Raporda ayrıca Bükkoy
Madencilik Turizm Tic. A.Ş. ile
taşeron Fahrettin Şolpan arasındaki
teknik şartname ve taşeronluk sözleşmesiyle ilgili değerlendirme yapılarak, Bükkoy Madencilik Yönetim Kurulu Başkanı Nurullah Ercan'ın üst işveren konumunda olduğu ve 4857 Sayılı İş Kanunu'nun 2'nci maddesi 5'inci bendi gereği alt işverenle birlikte asıl kusurlu olduğu ifade edildi.
Kazayla ilgili yürütülen
soruşturma kapsamında işletmenin Genel Müdürü Fahrettin Şolpan, Ocak Müdürü mühendis Hayrettin Çelik ile Ocak Şefi
Bayram Erdoğan tutuklanmış, daha sonra mahkemeye çıkarılan maden ocağının sahibi Nurullah Ercan tutuksuz yargılanmak üzere serbest bırakılmıştı.

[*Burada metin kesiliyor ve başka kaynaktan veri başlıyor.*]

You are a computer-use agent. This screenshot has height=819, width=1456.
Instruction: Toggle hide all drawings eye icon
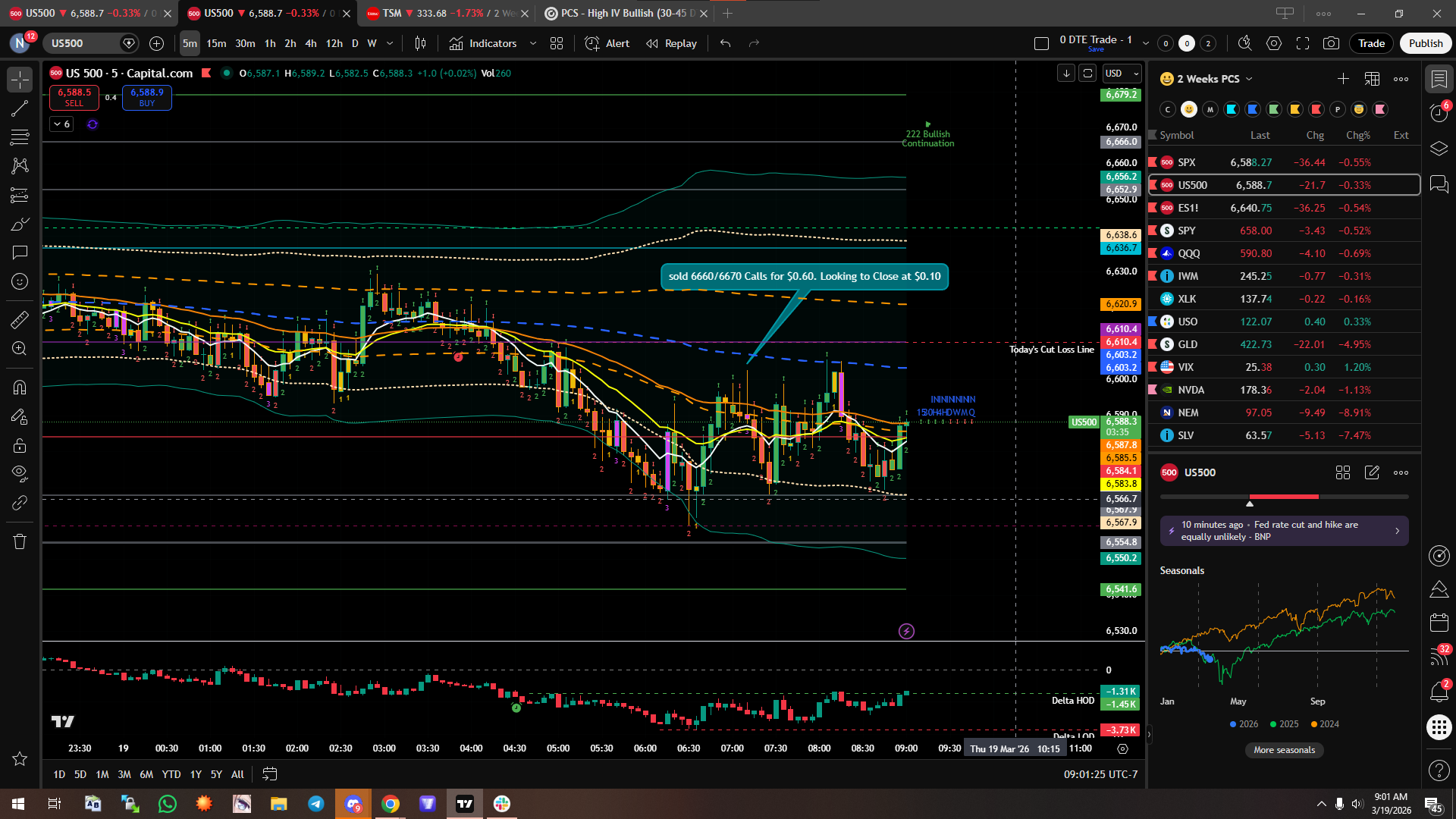20,473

Kazada yaşamını yitiren madencilerin yakınları avukatları aracılığıyla yaptıkları başvuruda Ercan ile Şolpan arasındaki sözleşmenin muvazaalı olduğunu öne sürerek, asıl sorumlu olduklarını iddia ettikleri Nurullah Ercan'ın tutuklanmasını istemişlerdi.
Mustafakemalpaşa'daki grizu faciasıyla ilgili yargılama önümüzdeki günlerde başlayacak.